> Problem statement:
The full listing should be transcribed verbatim.

> Data for analysis:
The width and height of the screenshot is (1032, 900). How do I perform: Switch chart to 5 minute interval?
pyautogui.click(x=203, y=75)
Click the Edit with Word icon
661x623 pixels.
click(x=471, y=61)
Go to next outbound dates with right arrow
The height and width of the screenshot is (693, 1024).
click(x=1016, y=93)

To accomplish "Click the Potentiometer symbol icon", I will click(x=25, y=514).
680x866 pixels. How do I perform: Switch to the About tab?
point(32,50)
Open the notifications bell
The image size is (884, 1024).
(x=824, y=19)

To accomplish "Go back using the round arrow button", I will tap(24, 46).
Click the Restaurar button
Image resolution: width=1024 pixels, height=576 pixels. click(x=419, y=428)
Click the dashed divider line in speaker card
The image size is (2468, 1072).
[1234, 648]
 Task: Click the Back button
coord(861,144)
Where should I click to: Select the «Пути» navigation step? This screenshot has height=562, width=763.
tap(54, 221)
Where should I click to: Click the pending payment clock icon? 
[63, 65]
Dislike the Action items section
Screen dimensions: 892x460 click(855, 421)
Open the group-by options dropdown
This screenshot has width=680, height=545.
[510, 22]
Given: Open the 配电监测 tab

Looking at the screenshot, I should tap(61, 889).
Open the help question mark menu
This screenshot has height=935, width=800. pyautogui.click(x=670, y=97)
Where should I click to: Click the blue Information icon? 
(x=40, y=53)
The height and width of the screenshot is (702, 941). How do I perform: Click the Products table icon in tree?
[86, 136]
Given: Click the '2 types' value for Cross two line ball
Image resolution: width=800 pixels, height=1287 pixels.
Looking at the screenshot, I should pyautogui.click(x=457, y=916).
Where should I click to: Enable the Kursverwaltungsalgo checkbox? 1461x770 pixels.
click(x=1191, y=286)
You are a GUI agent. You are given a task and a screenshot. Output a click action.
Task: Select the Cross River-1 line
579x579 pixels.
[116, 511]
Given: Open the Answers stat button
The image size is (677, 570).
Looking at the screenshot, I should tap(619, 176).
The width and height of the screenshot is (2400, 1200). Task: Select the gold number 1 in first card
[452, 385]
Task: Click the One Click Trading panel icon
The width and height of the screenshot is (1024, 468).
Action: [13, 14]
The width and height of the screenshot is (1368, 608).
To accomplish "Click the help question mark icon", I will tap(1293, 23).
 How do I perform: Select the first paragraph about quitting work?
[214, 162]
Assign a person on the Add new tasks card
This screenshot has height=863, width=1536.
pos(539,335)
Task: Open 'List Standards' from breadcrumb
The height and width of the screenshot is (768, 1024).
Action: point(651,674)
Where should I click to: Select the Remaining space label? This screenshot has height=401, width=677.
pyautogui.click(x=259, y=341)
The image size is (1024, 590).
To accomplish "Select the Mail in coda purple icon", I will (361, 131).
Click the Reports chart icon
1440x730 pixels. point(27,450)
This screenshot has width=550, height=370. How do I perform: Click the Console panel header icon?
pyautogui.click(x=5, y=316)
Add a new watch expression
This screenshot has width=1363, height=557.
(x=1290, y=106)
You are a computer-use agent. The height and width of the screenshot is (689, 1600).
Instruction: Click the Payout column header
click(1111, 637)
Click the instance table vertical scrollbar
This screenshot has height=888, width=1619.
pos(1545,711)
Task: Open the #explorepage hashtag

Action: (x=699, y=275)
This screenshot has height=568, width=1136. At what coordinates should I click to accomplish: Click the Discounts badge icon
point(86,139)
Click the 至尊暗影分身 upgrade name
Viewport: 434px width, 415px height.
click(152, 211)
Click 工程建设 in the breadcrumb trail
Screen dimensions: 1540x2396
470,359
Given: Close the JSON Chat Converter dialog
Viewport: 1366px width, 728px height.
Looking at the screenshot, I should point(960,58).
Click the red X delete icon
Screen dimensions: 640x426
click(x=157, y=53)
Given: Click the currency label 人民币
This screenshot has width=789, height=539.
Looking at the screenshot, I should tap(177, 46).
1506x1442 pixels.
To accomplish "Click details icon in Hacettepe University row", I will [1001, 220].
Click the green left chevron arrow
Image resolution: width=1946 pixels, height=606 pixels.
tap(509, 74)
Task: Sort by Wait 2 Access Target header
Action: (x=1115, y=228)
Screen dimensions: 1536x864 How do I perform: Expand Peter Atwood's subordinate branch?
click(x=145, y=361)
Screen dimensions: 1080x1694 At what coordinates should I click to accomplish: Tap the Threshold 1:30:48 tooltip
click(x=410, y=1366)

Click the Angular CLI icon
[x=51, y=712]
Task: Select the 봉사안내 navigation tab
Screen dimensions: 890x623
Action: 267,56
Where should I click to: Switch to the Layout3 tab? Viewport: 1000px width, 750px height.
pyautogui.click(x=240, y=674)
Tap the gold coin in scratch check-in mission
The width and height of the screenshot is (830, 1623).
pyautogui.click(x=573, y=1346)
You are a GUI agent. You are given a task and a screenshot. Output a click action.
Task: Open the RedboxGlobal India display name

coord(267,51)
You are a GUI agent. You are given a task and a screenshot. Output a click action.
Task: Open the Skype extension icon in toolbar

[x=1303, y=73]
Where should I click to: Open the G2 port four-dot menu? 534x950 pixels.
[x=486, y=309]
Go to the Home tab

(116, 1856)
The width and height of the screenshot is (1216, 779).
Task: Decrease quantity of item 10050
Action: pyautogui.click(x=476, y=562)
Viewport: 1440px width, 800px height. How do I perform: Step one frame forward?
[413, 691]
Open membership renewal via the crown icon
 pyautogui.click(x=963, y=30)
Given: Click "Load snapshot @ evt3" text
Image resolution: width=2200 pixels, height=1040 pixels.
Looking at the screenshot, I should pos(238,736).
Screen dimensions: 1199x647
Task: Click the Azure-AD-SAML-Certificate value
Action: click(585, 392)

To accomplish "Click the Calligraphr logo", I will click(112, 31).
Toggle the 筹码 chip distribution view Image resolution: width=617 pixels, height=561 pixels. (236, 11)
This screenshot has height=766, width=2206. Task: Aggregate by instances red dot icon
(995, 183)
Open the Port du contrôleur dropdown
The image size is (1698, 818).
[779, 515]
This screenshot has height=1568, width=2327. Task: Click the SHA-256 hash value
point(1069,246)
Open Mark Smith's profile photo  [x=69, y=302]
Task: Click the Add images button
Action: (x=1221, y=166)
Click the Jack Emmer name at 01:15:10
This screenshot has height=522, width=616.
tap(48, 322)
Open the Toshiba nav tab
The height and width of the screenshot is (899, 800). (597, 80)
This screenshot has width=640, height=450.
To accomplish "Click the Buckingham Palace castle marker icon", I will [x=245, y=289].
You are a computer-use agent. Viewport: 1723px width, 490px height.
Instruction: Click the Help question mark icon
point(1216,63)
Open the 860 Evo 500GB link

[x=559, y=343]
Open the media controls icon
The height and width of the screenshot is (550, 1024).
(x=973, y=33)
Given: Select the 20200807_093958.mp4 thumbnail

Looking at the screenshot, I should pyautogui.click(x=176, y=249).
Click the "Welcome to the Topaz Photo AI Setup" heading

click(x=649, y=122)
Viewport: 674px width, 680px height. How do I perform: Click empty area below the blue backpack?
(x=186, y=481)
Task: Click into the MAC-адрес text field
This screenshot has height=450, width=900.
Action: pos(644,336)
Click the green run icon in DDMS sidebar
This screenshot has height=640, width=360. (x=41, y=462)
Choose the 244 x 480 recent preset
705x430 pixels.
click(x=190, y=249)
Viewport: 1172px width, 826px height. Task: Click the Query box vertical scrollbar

> Written reply:
The width and height of the screenshot is (1032, 900). How do I perform: Switch chart to 5 minute interval?
pyautogui.click(x=203, y=75)
Click the Edit with Word icon
661x623 pixels.
click(x=471, y=61)
Go to next outbound dates with right arrow
The height and width of the screenshot is (693, 1024).
click(x=1016, y=93)

To accomplish "Click the Potentiometer symbol icon", I will click(x=25, y=514).
680x866 pixels. How do I perform: Switch to the About tab?
point(32,50)
Open the notifications bell
The image size is (884, 1024).
(x=824, y=19)

To accomplish "Go back using the round arrow button", I will tap(24, 46).
Click the Restaurar button
Image resolution: width=1024 pixels, height=576 pixels. click(x=419, y=428)
Click the dashed divider line in speaker card
The image size is (2468, 1072).
[1234, 648]
 Task: Click the Back button
coord(861,144)
Where should I click to: Select the «Пути» navigation step? This screenshot has height=562, width=763.
tap(54, 221)
Where should I click to: Click the pending payment clock icon? 
[63, 65]
Dislike the Action items section
Screen dimensions: 892x460 click(855, 421)
Open the group-by options dropdown
This screenshot has width=680, height=545.
[510, 22]
Given: Open the 配电监测 tab

Looking at the screenshot, I should tap(61, 889).
Open the help question mark menu
This screenshot has height=935, width=800. pyautogui.click(x=670, y=97)
Where should I click to: Click the blue Information icon? 
(x=40, y=53)
The height and width of the screenshot is (702, 941). How do I perform: Click the Products table icon in tree?
[86, 136]
Given: Click the '2 types' value for Cross two line ball
Image resolution: width=800 pixels, height=1287 pixels.
Looking at the screenshot, I should pyautogui.click(x=457, y=916).
Where should I click to: Enable the Kursverwaltungsalgo checkbox? 1461x770 pixels.
click(x=1191, y=286)
You are a GUI agent. You are given a task and a screenshot. Output a click action.
Task: Select the Cross River-1 line
579x579 pixels.
[116, 511]
Given: Open the Answers stat button
The image size is (677, 570).
Looking at the screenshot, I should tap(619, 176).
The width and height of the screenshot is (2400, 1200). Task: Select the gold number 1 in first card
[452, 385]
Task: Click the One Click Trading panel icon
The width and height of the screenshot is (1024, 468).
Action: [13, 14]
The width and height of the screenshot is (1368, 608).
To accomplish "Click the help question mark icon", I will tap(1293, 23).
 How do I perform: Select the first paragraph about quitting work?
[214, 162]
Assign a person on the Add new tasks card
This screenshot has height=863, width=1536.
pos(539,335)
Task: Open 'List Standards' from breadcrumb
The height and width of the screenshot is (768, 1024).
Action: point(651,674)
Where should I click to: Select the Remaining space label? This screenshot has height=401, width=677.
pyautogui.click(x=259, y=341)
The image size is (1024, 590).
To accomplish "Select the Mail in coda purple icon", I will (361, 131).
Click the Reports chart icon
1440x730 pixels. point(27,450)
This screenshot has width=550, height=370. How do I perform: Click the Console panel header icon?
pyautogui.click(x=5, y=316)
Add a new watch expression
This screenshot has width=1363, height=557.
(x=1290, y=106)
You are a computer-use agent. The height and width of the screenshot is (689, 1600).
Instruction: Click the Payout column header
click(1111, 637)
Click the instance table vertical scrollbar
This screenshot has height=888, width=1619.
pos(1545,711)
Task: Open the #explorepage hashtag

Action: (x=699, y=275)
This screenshot has height=568, width=1136. At what coordinates should I click to accomplish: Click the Discounts badge icon
point(86,139)
Click the 至尊暗影分身 upgrade name
Viewport: 434px width, 415px height.
click(152, 211)
Click 工程建设 in the breadcrumb trail
Screen dimensions: 1540x2396
470,359
Given: Close the JSON Chat Converter dialog
Viewport: 1366px width, 728px height.
Looking at the screenshot, I should point(960,58).
Click the red X delete icon
Screen dimensions: 640x426
click(x=157, y=53)
Given: Click the currency label 人民币
This screenshot has width=789, height=539.
Looking at the screenshot, I should tap(177, 46).
1506x1442 pixels.
To accomplish "Click details icon in Hacettepe University row", I will [1001, 220].
Click the green left chevron arrow
Image resolution: width=1946 pixels, height=606 pixels.
tap(509, 74)
Task: Sort by Wait 2 Access Target header
Action: (x=1115, y=228)
Screen dimensions: 1536x864 How do I perform: Expand Peter Atwood's subordinate branch?
click(x=145, y=361)
Screen dimensions: 1080x1694 At what coordinates should I click to accomplish: Tap the Threshold 1:30:48 tooltip
click(x=410, y=1366)

Click the Angular CLI icon
[x=51, y=712]
Task: Select the 봉사안내 navigation tab
Screen dimensions: 890x623
Action: 267,56
Where should I click to: Switch to the Layout3 tab? Viewport: 1000px width, 750px height.
pyautogui.click(x=240, y=674)
Tap the gold coin in scratch check-in mission
The width and height of the screenshot is (830, 1623).
pyautogui.click(x=573, y=1346)
You are a GUI agent. You are given a task and a screenshot. Output a click action.
Task: Open the RedboxGlobal India display name

coord(267,51)
You are a GUI agent. You are given a task and a screenshot. Output a click action.
Task: Open the Skype extension icon in toolbar

[x=1303, y=73]
Where should I click to: Open the G2 port four-dot menu? 534x950 pixels.
[x=486, y=309]
Go to the Home tab

(116, 1856)
The width and height of the screenshot is (1216, 779).
Task: Decrease quantity of item 10050
Action: pyautogui.click(x=476, y=562)
Viewport: 1440px width, 800px height. How do I perform: Step one frame forward?
[413, 691]
Open membership renewal via the crown icon
 pyautogui.click(x=963, y=30)
Given: Click "Load snapshot @ evt3" text
Image resolution: width=2200 pixels, height=1040 pixels.
Looking at the screenshot, I should pos(238,736).
Screen dimensions: 1199x647
Task: Click the Azure-AD-SAML-Certificate value
Action: click(585, 392)

To accomplish "Click the Calligraphr logo", I will click(112, 31).
Toggle the 筹码 chip distribution view Image resolution: width=617 pixels, height=561 pixels. (236, 11)
This screenshot has height=766, width=2206. Task: Aggregate by instances red dot icon
(995, 183)
Open the Port du contrôleur dropdown
The image size is (1698, 818).
[779, 515]
This screenshot has height=1568, width=2327. Task: Click the SHA-256 hash value
point(1069,246)
Open Mark Smith's profile photo  [x=69, y=302]
Task: Click the Add images button
Action: (x=1221, y=166)
Click the Jack Emmer name at 01:15:10
This screenshot has height=522, width=616.
tap(48, 322)
Open the Toshiba nav tab
The height and width of the screenshot is (899, 800). (597, 80)
This screenshot has width=640, height=450.
To accomplish "Click the Buckingham Palace castle marker icon", I will [x=245, y=289].
You are a computer-use agent. Viewport: 1723px width, 490px height.
Instruction: Click the Help question mark icon
point(1216,63)
Open the 860 Evo 500GB link

[x=559, y=343]
Open the media controls icon
The height and width of the screenshot is (550, 1024).
(x=973, y=33)
Given: Select the 20200807_093958.mp4 thumbnail

Looking at the screenshot, I should pyautogui.click(x=176, y=249).
Click the "Welcome to the Topaz Photo AI Setup" heading

click(x=649, y=122)
Viewport: 674px width, 680px height. How do I perform: Click empty area below the blue backpack?
(x=186, y=481)
Task: Click into the MAC-адрес text field
This screenshot has height=450, width=900.
Action: pos(644,336)
Click the green run icon in DDMS sidebar
This screenshot has height=640, width=360. (x=41, y=462)
Choose the 244 x 480 recent preset
705x430 pixels.
click(x=190, y=249)
Viewport: 1172px width, 826px height. Task: Click the Query box vertical scrollbar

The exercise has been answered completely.